Caroline, maman de Louise, a, elle, choisi les réseaux sociaux pour donner un écho à son coup de colère. Sur facebook, elle publie des photos de sa fille, accompagnées de ses réflexions sur les clichés et les réflexions blessantes qui sont le lot quotidien des personnes trisomiques et de leurs proches. Lassée des maladresses trop souvent entendues, elle écrit : « non, son 47eme chromosome n’est pas ce qu’elle est, c’est juste ce qu’elle a ! ». Un plaidoyer d’amour qui fait le tour du monde. Il est traduit dans toutes les langues et lu par des centaines de milliers d’internautes.

« Pour Louise, le diagnostic est tombé quelques jours après la naissance. Nous avons bien sûr d’abord encaissé le choc. Puis c’est quand j’ai du expliquer le handicap dont elle souffrait à son grand frère que j’ai eu le déclic », raconte Caroline, tout en berçant sa petite fille avec une infinie tendresse. « C’est l’un des médecins que nous avons rencontré qui a insisté pour que notre petit garçon de 4 ans entende le terme de trisomie pour la première fois dans notre bouche, et pas dans une cours d’école où « triso » c’est une insulte débile et méchante encore aujourd’hui. J’ai peur que Louise comme son frère puissent souffrir du regard et des mots des autres ».
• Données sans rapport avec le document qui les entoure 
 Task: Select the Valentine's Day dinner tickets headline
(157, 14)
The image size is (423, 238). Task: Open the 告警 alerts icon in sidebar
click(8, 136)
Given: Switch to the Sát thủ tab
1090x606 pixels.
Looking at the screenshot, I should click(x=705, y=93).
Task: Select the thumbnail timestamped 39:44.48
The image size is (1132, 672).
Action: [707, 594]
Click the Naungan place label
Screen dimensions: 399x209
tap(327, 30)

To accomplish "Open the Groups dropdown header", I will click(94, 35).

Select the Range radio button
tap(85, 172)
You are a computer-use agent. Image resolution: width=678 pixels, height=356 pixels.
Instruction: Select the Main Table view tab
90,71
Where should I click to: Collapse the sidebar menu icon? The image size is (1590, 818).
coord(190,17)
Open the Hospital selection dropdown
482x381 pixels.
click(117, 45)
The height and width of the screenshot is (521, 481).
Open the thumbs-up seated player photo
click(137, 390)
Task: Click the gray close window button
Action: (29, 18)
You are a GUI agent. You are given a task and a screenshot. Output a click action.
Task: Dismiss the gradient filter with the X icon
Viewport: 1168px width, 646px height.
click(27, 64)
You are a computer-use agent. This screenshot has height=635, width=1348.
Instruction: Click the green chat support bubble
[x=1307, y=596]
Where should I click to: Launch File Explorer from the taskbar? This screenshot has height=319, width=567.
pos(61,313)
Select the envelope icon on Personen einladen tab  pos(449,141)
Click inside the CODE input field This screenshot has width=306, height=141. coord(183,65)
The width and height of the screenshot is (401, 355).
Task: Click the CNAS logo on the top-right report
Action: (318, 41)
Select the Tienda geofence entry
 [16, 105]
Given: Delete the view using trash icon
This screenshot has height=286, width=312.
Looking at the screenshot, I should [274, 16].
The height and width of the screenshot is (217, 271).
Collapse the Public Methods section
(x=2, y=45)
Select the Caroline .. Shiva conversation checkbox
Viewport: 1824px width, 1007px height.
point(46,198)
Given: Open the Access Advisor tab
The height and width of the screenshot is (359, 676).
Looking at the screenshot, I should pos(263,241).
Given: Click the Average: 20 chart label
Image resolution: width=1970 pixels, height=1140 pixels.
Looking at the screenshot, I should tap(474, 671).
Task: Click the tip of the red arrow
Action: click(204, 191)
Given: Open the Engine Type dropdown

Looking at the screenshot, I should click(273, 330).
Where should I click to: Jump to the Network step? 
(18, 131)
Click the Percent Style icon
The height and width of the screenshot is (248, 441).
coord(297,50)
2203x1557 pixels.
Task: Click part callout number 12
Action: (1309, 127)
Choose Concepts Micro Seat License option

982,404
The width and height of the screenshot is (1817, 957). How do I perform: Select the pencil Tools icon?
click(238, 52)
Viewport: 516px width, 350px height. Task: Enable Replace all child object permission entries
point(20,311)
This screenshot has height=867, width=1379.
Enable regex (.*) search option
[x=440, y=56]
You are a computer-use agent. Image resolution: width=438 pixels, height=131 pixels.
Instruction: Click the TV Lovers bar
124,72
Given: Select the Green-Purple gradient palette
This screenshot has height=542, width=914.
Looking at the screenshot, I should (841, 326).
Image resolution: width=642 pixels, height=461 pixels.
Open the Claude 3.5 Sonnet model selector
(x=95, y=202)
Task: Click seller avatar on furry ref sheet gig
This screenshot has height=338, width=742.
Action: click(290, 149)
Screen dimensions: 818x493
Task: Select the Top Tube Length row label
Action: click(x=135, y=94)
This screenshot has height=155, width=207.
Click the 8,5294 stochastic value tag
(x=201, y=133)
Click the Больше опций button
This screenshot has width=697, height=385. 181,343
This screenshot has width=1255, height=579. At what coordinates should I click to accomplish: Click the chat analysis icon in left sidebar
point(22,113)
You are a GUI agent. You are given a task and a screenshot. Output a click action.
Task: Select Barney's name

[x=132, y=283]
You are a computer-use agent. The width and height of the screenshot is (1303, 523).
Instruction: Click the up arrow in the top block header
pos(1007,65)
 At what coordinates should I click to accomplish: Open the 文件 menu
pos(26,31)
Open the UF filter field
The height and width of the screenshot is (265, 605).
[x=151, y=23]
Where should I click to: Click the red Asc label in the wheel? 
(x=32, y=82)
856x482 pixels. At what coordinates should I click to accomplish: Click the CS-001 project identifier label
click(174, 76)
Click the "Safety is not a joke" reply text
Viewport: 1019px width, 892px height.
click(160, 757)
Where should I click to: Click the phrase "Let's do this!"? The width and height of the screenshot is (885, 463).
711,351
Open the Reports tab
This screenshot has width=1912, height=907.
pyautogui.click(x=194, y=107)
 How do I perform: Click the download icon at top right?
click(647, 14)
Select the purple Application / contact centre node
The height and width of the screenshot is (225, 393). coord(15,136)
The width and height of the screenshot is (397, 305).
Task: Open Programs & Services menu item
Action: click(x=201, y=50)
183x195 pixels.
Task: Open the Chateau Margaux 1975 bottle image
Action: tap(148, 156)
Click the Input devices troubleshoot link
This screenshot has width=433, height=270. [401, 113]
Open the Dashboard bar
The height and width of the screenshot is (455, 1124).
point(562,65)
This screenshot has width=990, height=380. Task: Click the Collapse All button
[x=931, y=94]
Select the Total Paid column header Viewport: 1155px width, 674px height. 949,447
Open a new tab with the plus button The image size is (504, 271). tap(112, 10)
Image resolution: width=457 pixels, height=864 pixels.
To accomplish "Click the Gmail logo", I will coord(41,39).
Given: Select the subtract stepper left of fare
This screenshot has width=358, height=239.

Des progrès à faire en matière de prise en charge et d’accompagnement

Marc B., psychologue, l’affirme : « C’est fondamentalement aux soignants, aux accompagnants, à tous ceux qui sont responsables de la prise en charge des personnes trisomiques en France, d’aider les familles à faire leur chemin, à poser leurs jalons, à décider de l’orientation de leur vie. C’est à nous aussi à être vigilants sur le fait qu’ils puissent obtenir les outils nécessaires au développement de l’enfant, de la manière la plus harmonieuse possible, pour limiter au maximum le décalage avec les autres enfants ».

En la matière, la France a-t-elle alors encore des progrès à faire ? Oui, répondent unanimement l’ensemble des acteurs du monde associatif lié à la trisomie 21. Leur souhait aujourd’hui ? Une meilleure reconnaissance des projets, des goûts, des compétences et des envies des personnes trisomiques. Sans oublier, une meilleure intégration dans tous les domaines de la vie, de la crèche à l’école, et jusqu’à l’autonomie des adultes, qui est possible bien plus souvent qu’on ne le pense, pour peu que l’accompagnement soit efficace et approprié et les prestations de compensation financière du handicap, à la hauteur des besoins. Car même si, partout en France, de belles initiatives voient le jour en faveur des personnes trisomiques… les avancées restent clairement insuffisantes, et souvent dotées de bien maigres crédits.